• **Data shown**:
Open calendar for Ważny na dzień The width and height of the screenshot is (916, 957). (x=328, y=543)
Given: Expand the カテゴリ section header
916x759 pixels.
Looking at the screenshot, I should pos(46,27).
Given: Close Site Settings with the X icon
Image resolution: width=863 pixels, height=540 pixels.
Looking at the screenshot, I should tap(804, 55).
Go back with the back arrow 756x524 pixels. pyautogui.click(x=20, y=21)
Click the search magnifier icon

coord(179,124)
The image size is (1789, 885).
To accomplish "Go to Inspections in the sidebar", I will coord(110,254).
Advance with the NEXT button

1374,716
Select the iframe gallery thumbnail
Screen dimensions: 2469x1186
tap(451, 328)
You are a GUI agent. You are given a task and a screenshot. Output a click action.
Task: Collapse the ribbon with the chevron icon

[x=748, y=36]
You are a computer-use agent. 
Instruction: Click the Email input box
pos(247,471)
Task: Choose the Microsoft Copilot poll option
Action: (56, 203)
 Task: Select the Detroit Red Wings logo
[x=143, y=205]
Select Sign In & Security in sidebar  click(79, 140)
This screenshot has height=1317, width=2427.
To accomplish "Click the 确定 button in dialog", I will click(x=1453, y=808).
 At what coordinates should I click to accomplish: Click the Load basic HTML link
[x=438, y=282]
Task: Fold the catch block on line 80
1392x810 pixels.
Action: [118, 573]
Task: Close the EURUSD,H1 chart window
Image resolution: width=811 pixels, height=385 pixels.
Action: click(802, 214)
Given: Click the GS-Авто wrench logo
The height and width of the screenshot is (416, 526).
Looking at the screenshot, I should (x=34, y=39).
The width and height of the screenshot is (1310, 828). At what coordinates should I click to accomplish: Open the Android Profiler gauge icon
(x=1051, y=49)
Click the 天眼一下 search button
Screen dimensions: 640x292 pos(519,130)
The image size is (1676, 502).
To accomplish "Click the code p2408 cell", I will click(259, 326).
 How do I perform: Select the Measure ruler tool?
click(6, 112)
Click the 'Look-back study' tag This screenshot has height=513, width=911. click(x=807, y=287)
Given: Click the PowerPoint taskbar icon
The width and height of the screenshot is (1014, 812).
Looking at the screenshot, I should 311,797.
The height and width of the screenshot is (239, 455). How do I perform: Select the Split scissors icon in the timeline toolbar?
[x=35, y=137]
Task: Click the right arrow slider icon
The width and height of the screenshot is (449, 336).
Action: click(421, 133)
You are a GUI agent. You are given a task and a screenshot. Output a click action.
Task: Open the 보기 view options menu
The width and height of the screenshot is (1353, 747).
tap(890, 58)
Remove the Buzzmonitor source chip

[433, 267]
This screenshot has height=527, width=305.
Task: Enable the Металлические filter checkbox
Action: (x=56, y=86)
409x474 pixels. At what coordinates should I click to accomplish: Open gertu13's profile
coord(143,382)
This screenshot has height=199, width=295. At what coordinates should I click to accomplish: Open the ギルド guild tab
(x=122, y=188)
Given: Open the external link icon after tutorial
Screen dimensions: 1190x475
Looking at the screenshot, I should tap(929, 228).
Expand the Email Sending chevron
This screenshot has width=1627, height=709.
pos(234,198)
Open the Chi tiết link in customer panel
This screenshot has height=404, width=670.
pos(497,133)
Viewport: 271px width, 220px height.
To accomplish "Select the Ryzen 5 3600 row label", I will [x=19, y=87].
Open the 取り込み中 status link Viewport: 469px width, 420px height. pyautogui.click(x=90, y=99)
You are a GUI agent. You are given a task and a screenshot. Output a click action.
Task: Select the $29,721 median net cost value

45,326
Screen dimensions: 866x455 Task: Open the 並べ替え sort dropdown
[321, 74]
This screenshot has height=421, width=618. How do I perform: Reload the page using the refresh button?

• **Directions for this task**: Rewrite all of the material above, replacing "magnifier" with "magnifying glass" and leaving everything else as it is.

• **Response below**:
Open calendar for Ważny na dzień The width and height of the screenshot is (916, 957). (x=328, y=543)
Given: Expand the カテゴリ section header
916x759 pixels.
Looking at the screenshot, I should pos(46,27).
Given: Close Site Settings with the X icon
Image resolution: width=863 pixels, height=540 pixels.
Looking at the screenshot, I should tap(804, 55).
Go back with the back arrow 756x524 pixels. pyautogui.click(x=20, y=21)
Click the search magnifying glass icon

coord(179,124)
The image size is (1789, 885).
To accomplish "Go to Inspections in the sidebar", I will coord(110,254).
Advance with the NEXT button

1374,716
Select the iframe gallery thumbnail
Screen dimensions: 2469x1186
tap(451, 328)
You are a GUI agent. You are given a task and a screenshot. Output a click action.
Task: Collapse the ribbon with the chevron icon

[x=748, y=36]
You are a computer-use agent. 
Instruction: Click the Email input box
pos(247,471)
Task: Choose the Microsoft Copilot poll option
Action: (56, 203)
 Task: Select the Detroit Red Wings logo
[x=143, y=205]
Select Sign In & Security in sidebar  click(79, 140)
This screenshot has height=1317, width=2427.
To accomplish "Click the 确定 button in dialog", I will click(x=1453, y=808).
 At what coordinates should I click to accomplish: Click the Load basic HTML link
[x=438, y=282]
Task: Fold the catch block on line 80
1392x810 pixels.
Action: [118, 573]
Task: Close the EURUSD,H1 chart window
Image resolution: width=811 pixels, height=385 pixels.
Action: click(802, 214)
Given: Click the GS-Авто wrench logo
The height and width of the screenshot is (416, 526).
Looking at the screenshot, I should (x=34, y=39).
The width and height of the screenshot is (1310, 828). At what coordinates should I click to accomplish: Open the Android Profiler gauge icon
(x=1051, y=49)
Click the 天眼一下 search button
Screen dimensions: 640x292 pos(519,130)
The image size is (1676, 502).
To accomplish "Click the code p2408 cell", I will click(259, 326).
 How do I perform: Select the Measure ruler tool?
click(6, 112)
Click the 'Look-back study' tag This screenshot has height=513, width=911. click(x=807, y=287)
Given: Click the PowerPoint taskbar icon
The width and height of the screenshot is (1014, 812).
Looking at the screenshot, I should 311,797.
The height and width of the screenshot is (239, 455). How do I perform: Select the Split scissors icon in the timeline toolbar?
[x=35, y=137]
Task: Click the right arrow slider icon
The width and height of the screenshot is (449, 336).
Action: click(421, 133)
You are a GUI agent. You are given a task and a screenshot. Output a click action.
Task: Open the 보기 view options menu
The width and height of the screenshot is (1353, 747).
tap(890, 58)
Remove the Buzzmonitor source chip

[433, 267]
This screenshot has height=527, width=305.
Task: Enable the Металлические filter checkbox
Action: (x=56, y=86)
409x474 pixels. At what coordinates should I click to accomplish: Open gertu13's profile
coord(143,382)
This screenshot has height=199, width=295. At what coordinates should I click to accomplish: Open the ギルド guild tab
(x=122, y=188)
Given: Open the external link icon after tutorial
Screen dimensions: 1190x475
Looking at the screenshot, I should tap(929, 228).
Expand the Email Sending chevron
This screenshot has width=1627, height=709.
pos(234,198)
Open the Chi tiết link in customer panel
This screenshot has height=404, width=670.
pos(497,133)
Viewport: 271px width, 220px height.
To accomplish "Select the Ryzen 5 3600 row label", I will [x=19, y=87].
Open the 取り込み中 status link Viewport: 469px width, 420px height. pyautogui.click(x=90, y=99)
You are a GUI agent. You are given a task and a screenshot. Output a click action.
Task: Select the $29,721 median net cost value

45,326
Screen dimensions: 866x455 Task: Open the 並べ替え sort dropdown
[321, 74]
This screenshot has height=421, width=618. How do I perform: Reload the page using the refresh button?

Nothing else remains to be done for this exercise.